## Instructions to follow
Extract each line of the records below that contains the word "Click", copying it in full.

══════════════════════════════

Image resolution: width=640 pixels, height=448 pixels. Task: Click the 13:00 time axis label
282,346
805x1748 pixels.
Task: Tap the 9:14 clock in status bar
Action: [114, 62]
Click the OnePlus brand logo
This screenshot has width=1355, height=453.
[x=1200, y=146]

══════════════════════════════

## Solution to this task
Image resolution: width=640 pixels, height=448 pixels. Task: Click the 13:00 time axis label
Click the OnePlus brand logo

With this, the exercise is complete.